Rationale: The repo already has a durable audit_logs table, a model, and multiple active readers and writers. Creating a second audit table would split history, duplicate migration effort, and force existing consumers to choose between two incompatible sources of truth. The current shape is too narrow for the new product requirement, but it is close enough to extend safely.

Alternatives considered:

  • Create a brand-new audit_events table and leave audit_logs as legacy: rejected because it would fragment the evidence trail and multiply compatibility work.
  • Leave the current table shape unchanged and store everything in metadata: rejected because that would bury primary audit semantics in opaque JSON and fail the summary-first requirement.

R2: How to handle the current split between tenant and workspace audit writers

Decision: Consolidate audit creation behind one shared recorder foundation, with the existing App\Services\Intune\AuditLogger, App\Services\Audit\WorkspaceAuditLogger, and App\Services\SystemConsole\SystemConsoleAuditLogger becoming wrappers or compatibility layers over the shared recorder.

Rationale: The codebase already writes audit entries from both tenant-scoped and workspace-scoped services, but the writer API is inconsistent and does not expose the richer actor or target semantics the new feature needs. A shared recorder avoids a third parallel logger and enables gradual migration of existing call sites.

Alternatives considered:

  • Keep both current loggers and add conventions only in documentation: rejected because the current drift is already visible in action naming and payload shape.
  • Replace every call site directly with model inserts: rejected because it would increase inconsistency and reduce redaction safety.

R3: How to define event taxonomy without starting from zero

Decision: Use App\Support\Audit\AuditActionId as the seed of the v1 audit taxonomy, expand it to cover the missing event families, and migrate existing free-form strings toward the shared registry.

Rationale: The repo already centralizes several workspace and baseline-related audit action IDs, which proves the direction is accepted by the codebase.
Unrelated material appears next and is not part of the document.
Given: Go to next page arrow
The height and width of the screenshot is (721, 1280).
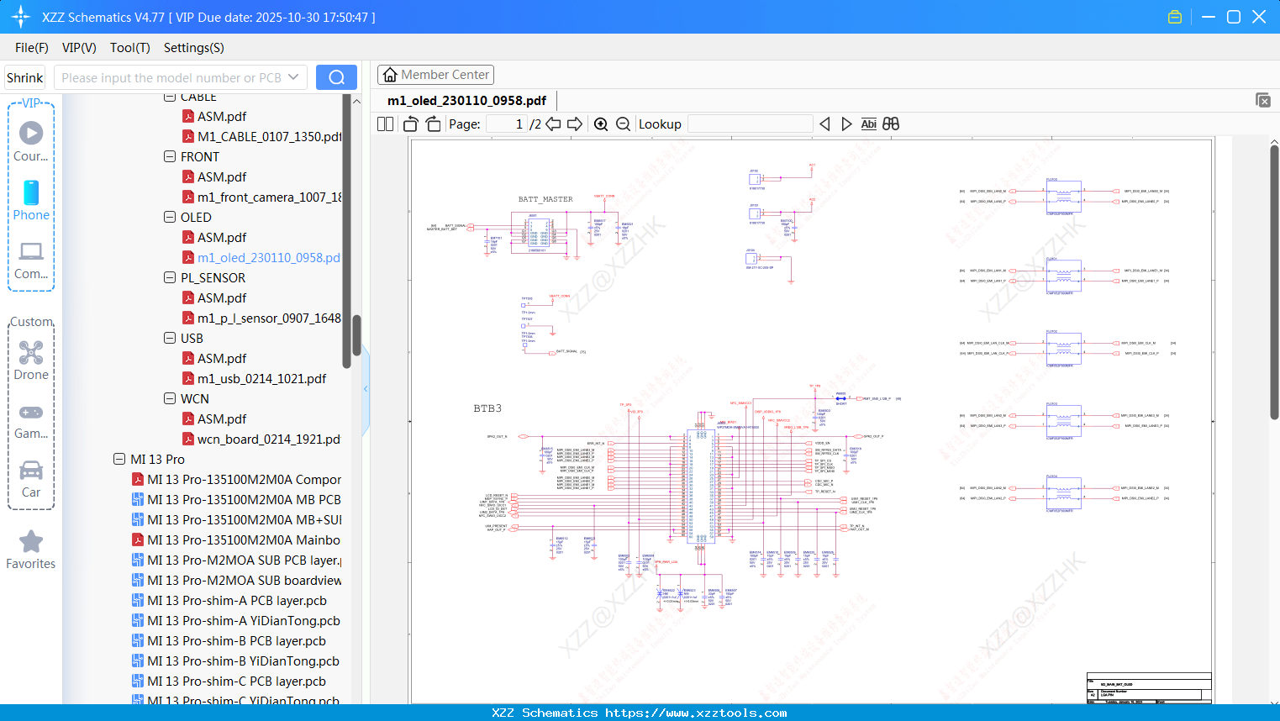Looking at the screenshot, I should pyautogui.click(x=575, y=124).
At the same time, important workflows such as FindingWorkflowService still emit strings like finding.triaged directly. Expanding the registry creates one authoritative naming contract without throwing away existing intent.

Alternatives considered:

  • Keep free-form action strings and document naming guidelines only: rejected because the spec explicitly forbids event-name drift.
  • Introduce a second registry separate from AuditActionId: rejected because the codebase already has a recognizable naming anchor.

R4: Where first-wave event writes should occur

Decision: Instrument meaningful service and job boundaries rather than generic model observers or blanket saved hooks.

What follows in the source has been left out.